→ Task objective: The entries that follow must be given again exactly, with no pictures kept.

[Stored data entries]
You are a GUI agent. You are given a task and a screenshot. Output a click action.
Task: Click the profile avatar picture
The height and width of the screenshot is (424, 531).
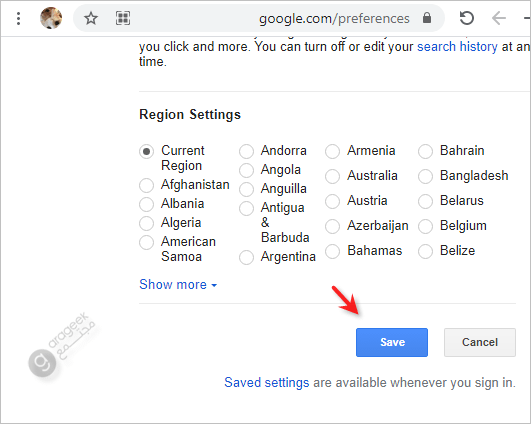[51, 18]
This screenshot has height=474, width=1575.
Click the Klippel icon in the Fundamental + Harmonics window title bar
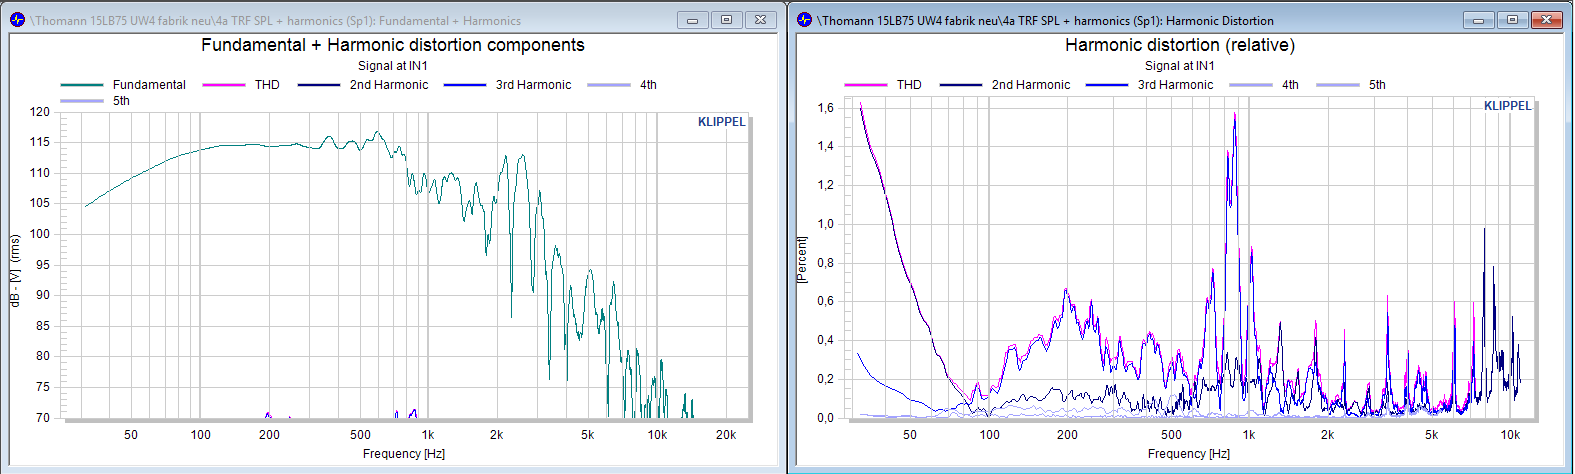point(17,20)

→ Your solution:
You are a GUI agent. You are given a task and a screenshot. Output a click action.
Task: Click the profile avatar picture
The height and width of the screenshot is (424, 531).
[51, 18]
This screenshot has height=474, width=1575.
Click the Klippel icon in the Fundamental + Harmonics window title bar
point(17,20)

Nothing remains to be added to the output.